─── INFORMATION SUPPLIED

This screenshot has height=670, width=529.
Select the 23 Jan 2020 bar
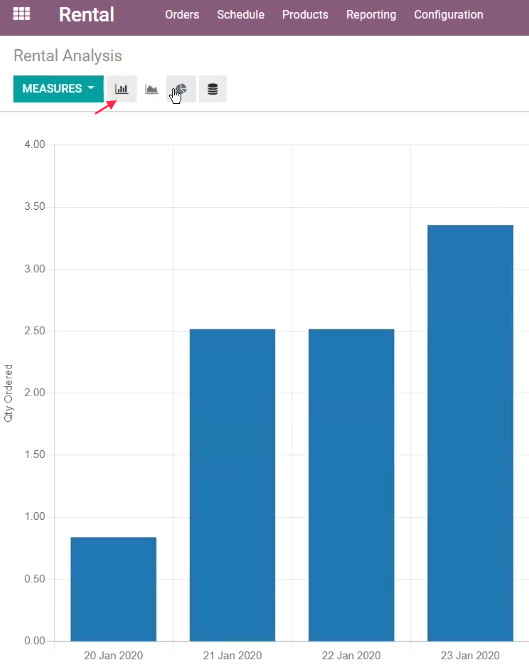470,433

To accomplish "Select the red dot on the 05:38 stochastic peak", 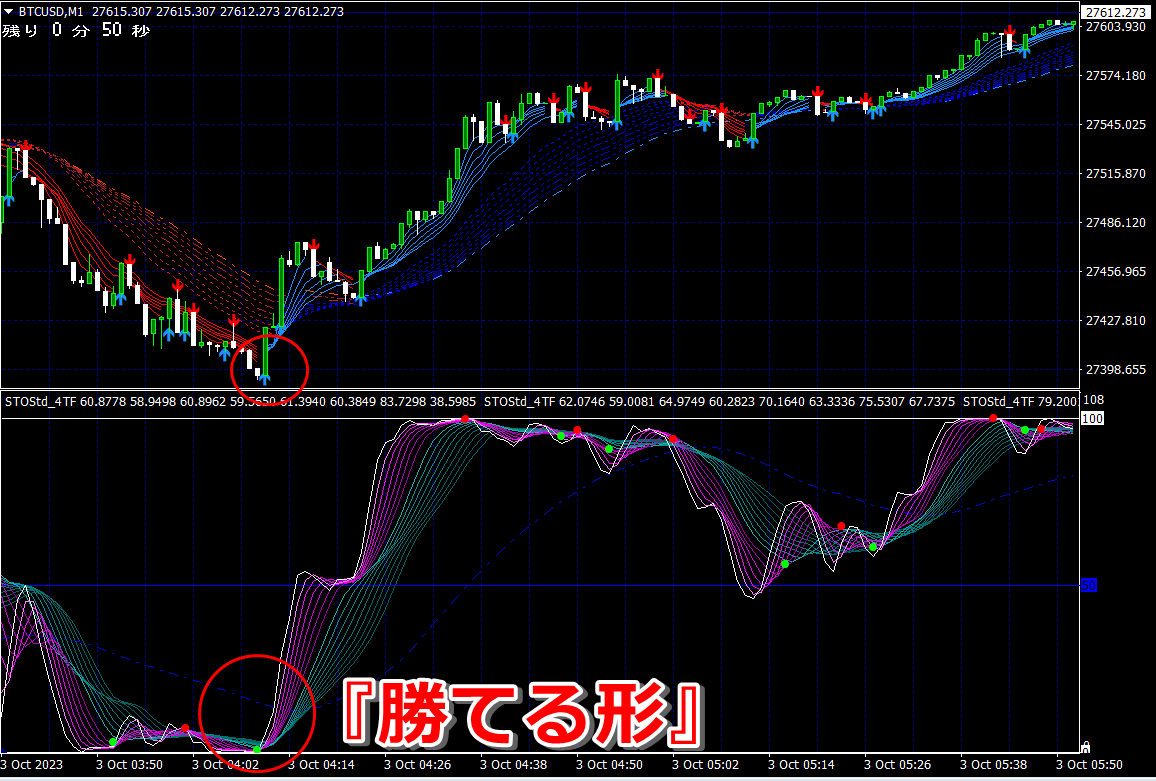I will [993, 418].
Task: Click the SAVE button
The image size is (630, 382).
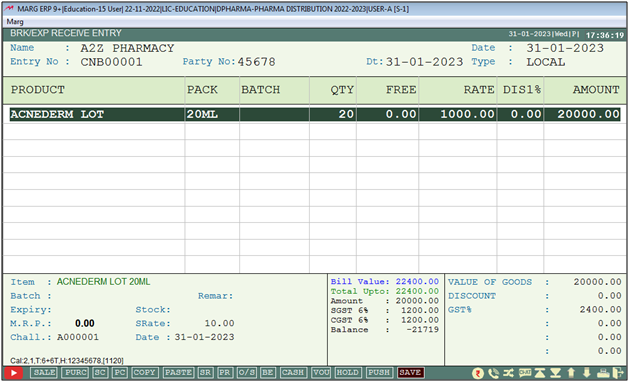Action: (x=410, y=373)
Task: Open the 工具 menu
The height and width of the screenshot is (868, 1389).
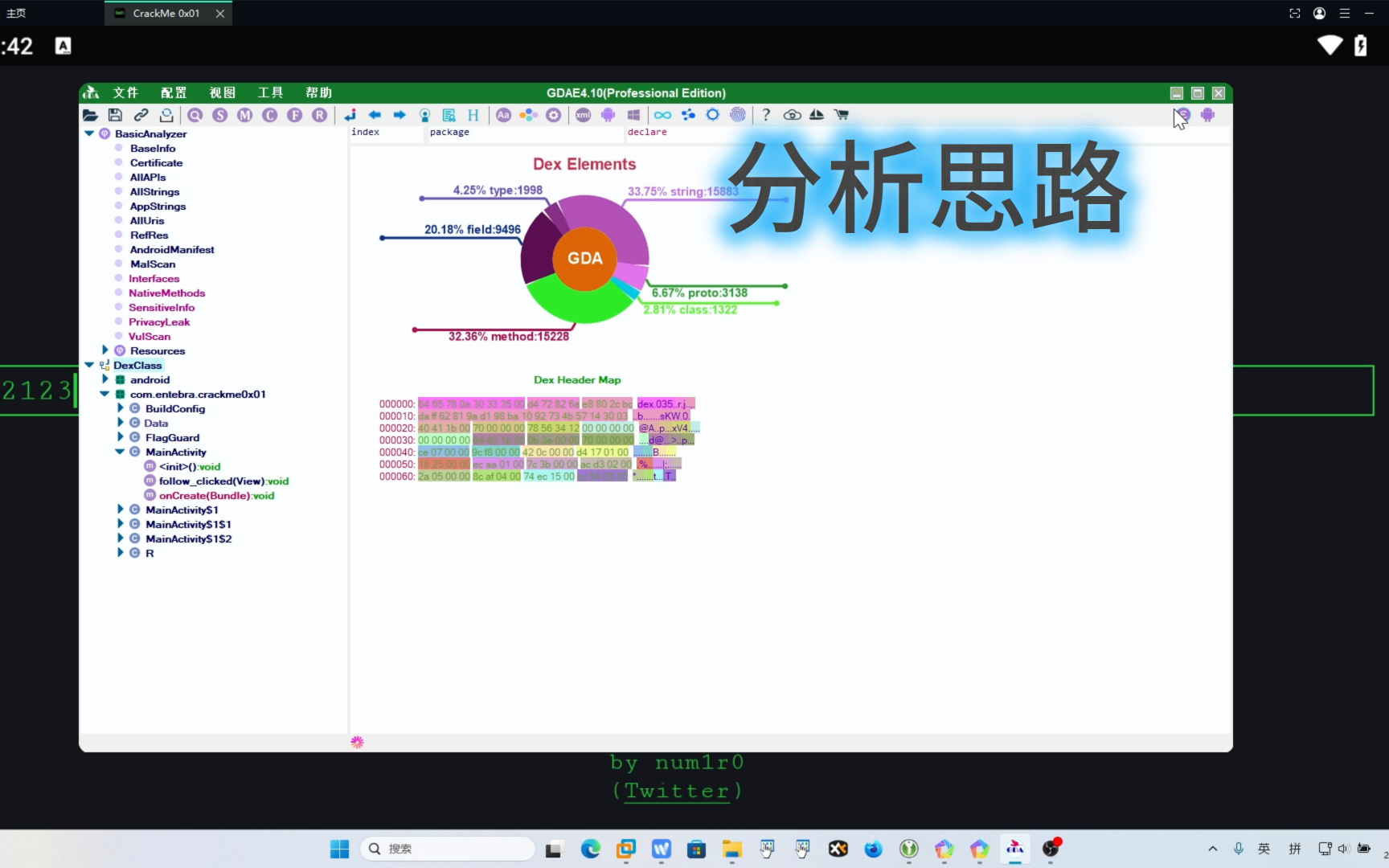Action: tap(270, 92)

──────

Without any pictures, please write out the lines from the one containing "Task: Open the 工具 menu" through the final line of the data, exactly and inclusive of both ends.

**ANSWER FOR THE TASK**
Task: Open the 工具 menu
The height and width of the screenshot is (868, 1389).
Action: tap(270, 92)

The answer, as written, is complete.